Les sujets sont placés dans un espace irréel, presque comme suspendus dans les airs. Ce qui est frappant ici est l'extraordinaire effet visuel produit par le mouvement des jeunes hommes. Le sentiment de mouvement est accentué par la vitesse d'obturation lente, ce qui produit une image légèrement floue. Mise en valeur par la composition et les différentes dynamiques à l’œuvre, l’émotion transparâit. La multitude de personnages en communion avec leurs pairs ou avec eux-mêmes renforce les mouvements internes de l’image.
Bien qu'elle semble avoir été orchestrée, la scène exhale une jovialité débridée des prêtres alors qu'ils courent, formant une ronde.
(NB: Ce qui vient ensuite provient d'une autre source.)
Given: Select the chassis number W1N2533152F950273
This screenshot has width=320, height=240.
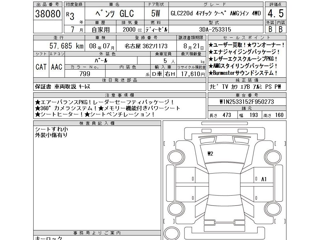Looking at the screenshot, I should [247, 102].
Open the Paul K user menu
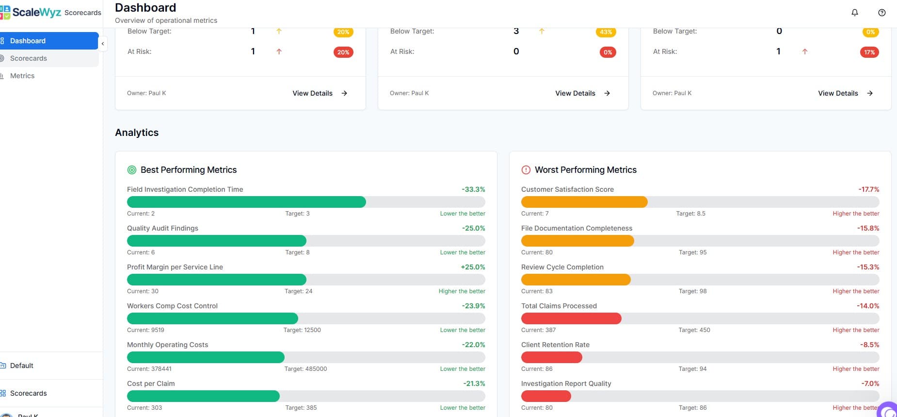 click(x=27, y=415)
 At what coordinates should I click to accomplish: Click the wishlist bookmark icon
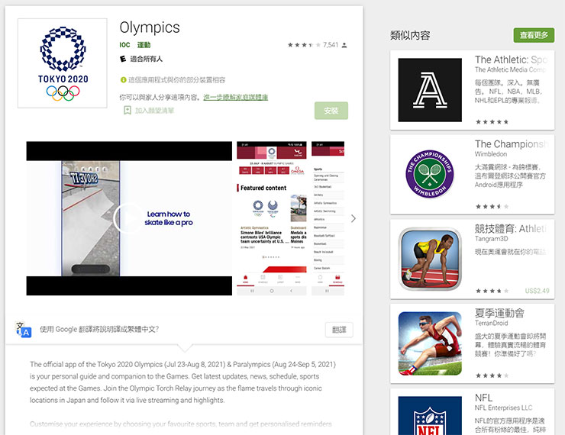pos(128,110)
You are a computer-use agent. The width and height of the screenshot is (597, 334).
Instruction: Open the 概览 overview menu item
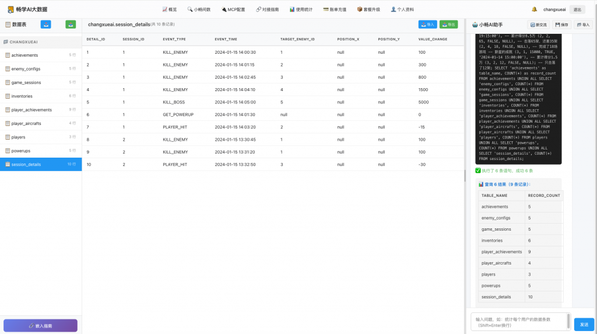[170, 9]
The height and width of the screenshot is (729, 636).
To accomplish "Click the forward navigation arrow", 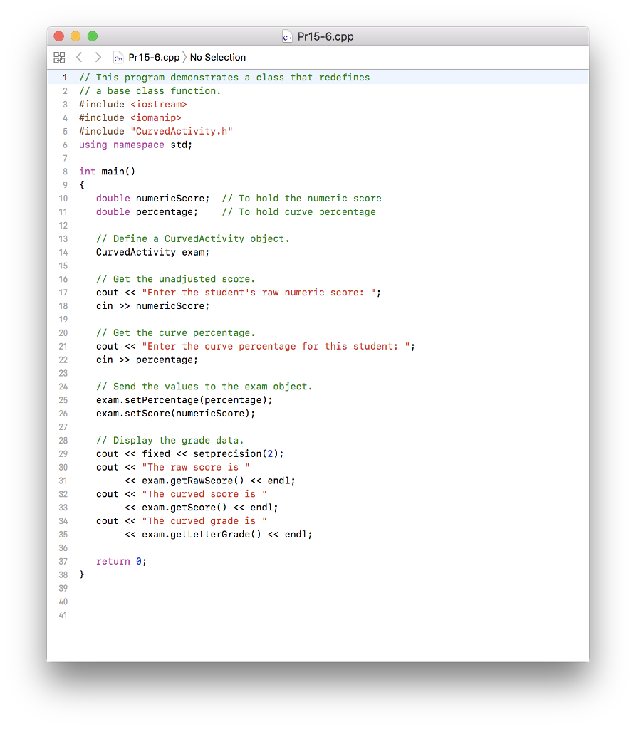I will click(x=98, y=57).
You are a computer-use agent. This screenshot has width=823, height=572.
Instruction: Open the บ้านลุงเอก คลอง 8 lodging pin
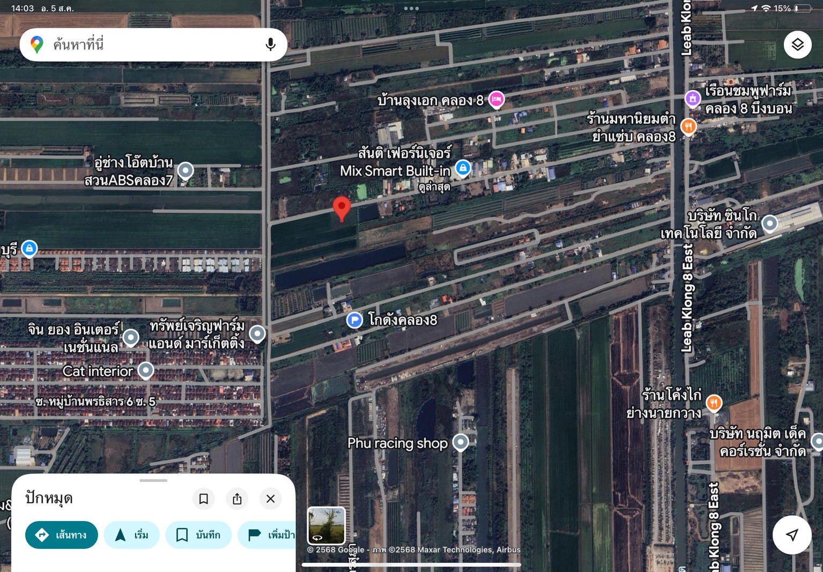496,99
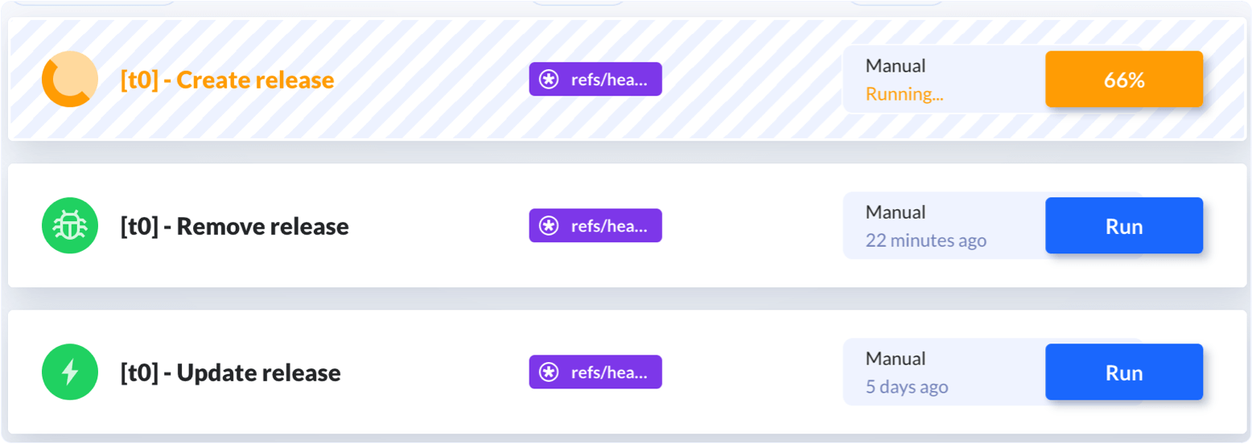This screenshot has height=444, width=1252.
Task: Click the orange running spinner icon
Action: (x=70, y=79)
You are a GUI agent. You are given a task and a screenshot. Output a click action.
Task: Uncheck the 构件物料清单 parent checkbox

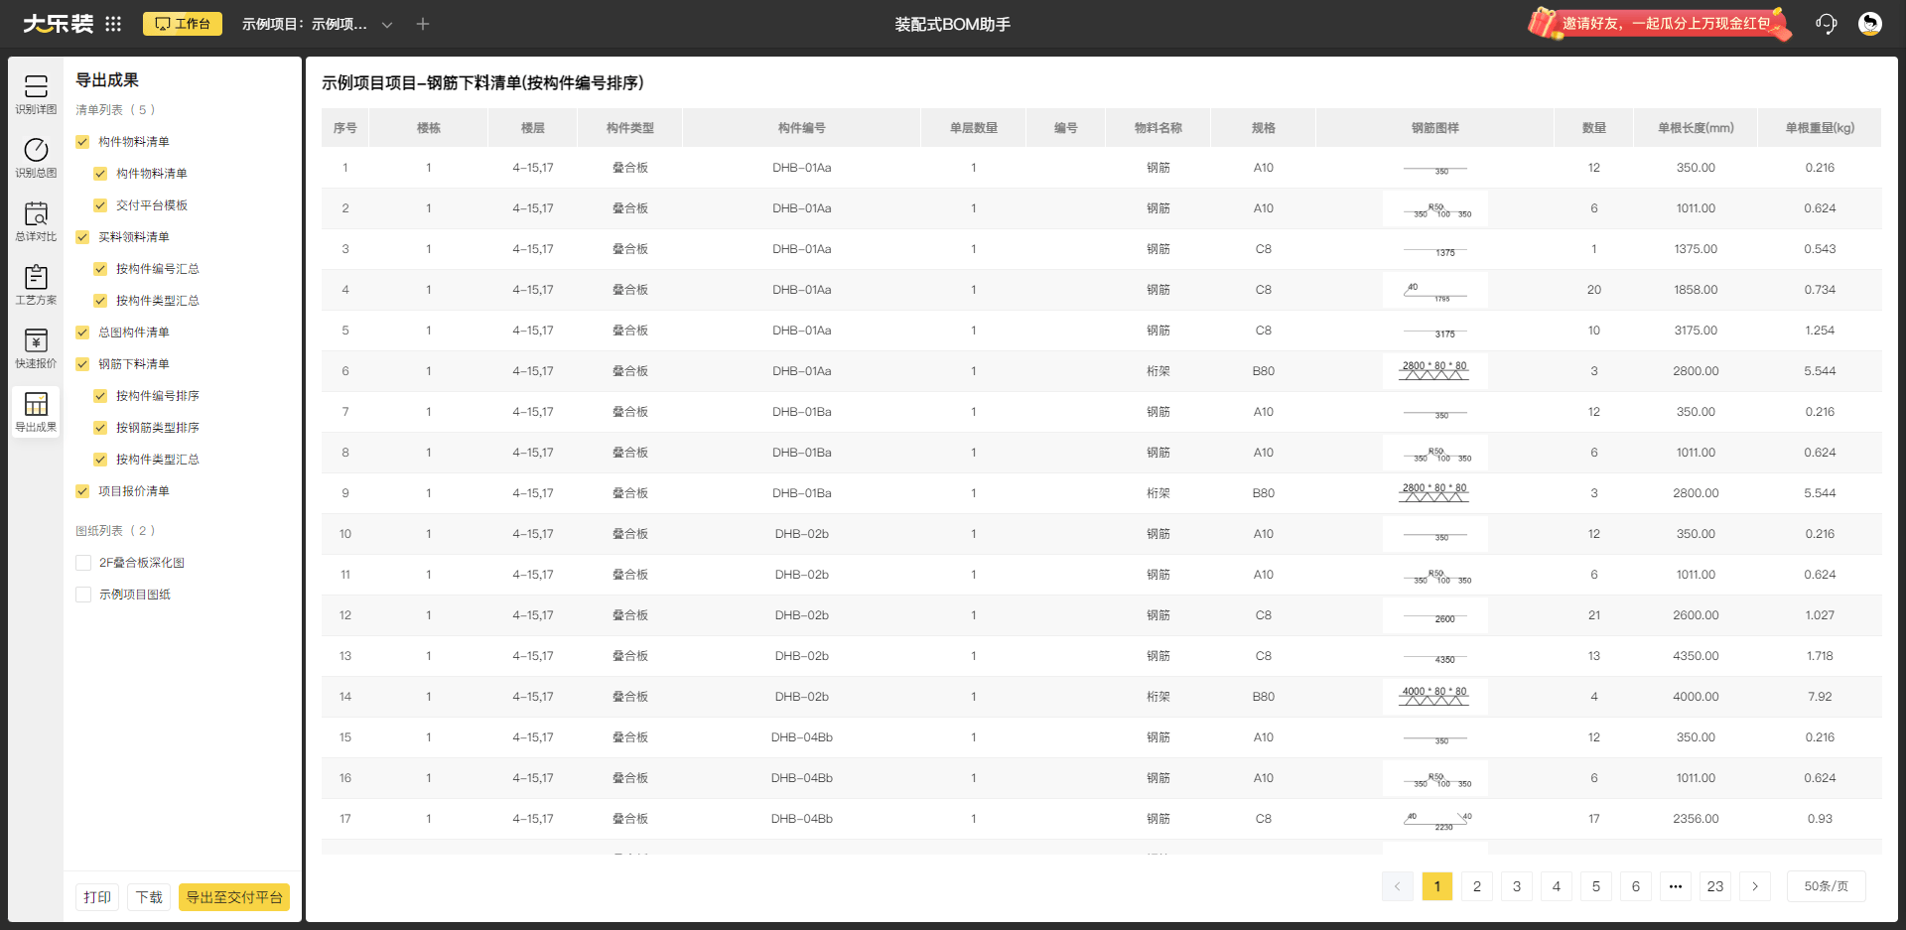click(x=83, y=142)
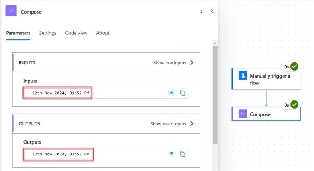
Task: Expand raw outputs chevron arrow
Action: (x=192, y=124)
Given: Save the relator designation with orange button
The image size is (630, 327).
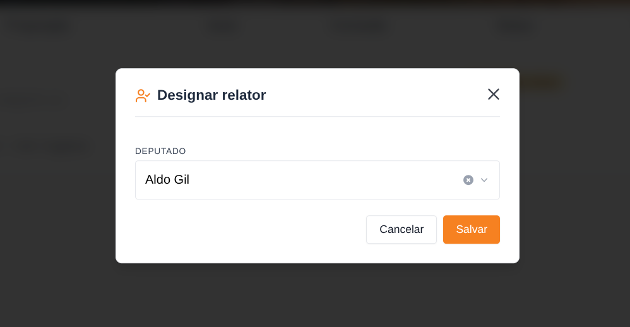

Giacomelli laisse la scène se dérouler sous nos yeux, probablement depuis le toit d’un bâtiment, capturant ainsi l'authenticité et la spontanéité du moment. Cependant, il ne faut pas se méprendre. Comme toujours chez Giacomelli, tout est sujet à interprétation, allant jusqu'à éliminer certains personnages pour renforcer sa vision de cette réalité, laissant de côté les individus en prière.
Il est toujours étonnant de constater comment une photographie peut parfois nous transporter vers d'autres images mentales. Ici, c’est une image de derviches tourneurs prise par Ara Güler (dont nous avons récemment discuté), qui nous est revenue à l'esprit. Cette connexion nous invite à réfléchir à la similitude entre la ronde des prêtres de Giacomelli et la danse spirale des derviches tourneurs. Quoique différentes dans les émotions qu’elles expriment, toutes deux révèlent une forme de mouvement rituel et de transcendance spirituelle.
Après que Giacomelli eut gagné la confiance des séminaristes, son interaction avec eux prit fin abruptement lorsqu'il leur fournit des cigares pour des photographies qu'il prévoyait de soumettre à un concours sur le thème du tabagisme. Le recteur lui refusa alors l'accès ultérieur. Giacomelli attribua plus tard le titre "Je n'ai pas de mains qui caressent mon visage" à cette série, tiré des deux premiers vers d'un poème du père David Maria Turoldo (Italien, 1916-1992) sur de jeunes hommes en quête d'une vie religieuse solitaire. Ce titre confère une poignance aux moments d'exubérance et de camaraderie qui accompagnaient l'étude pour une telle vocation.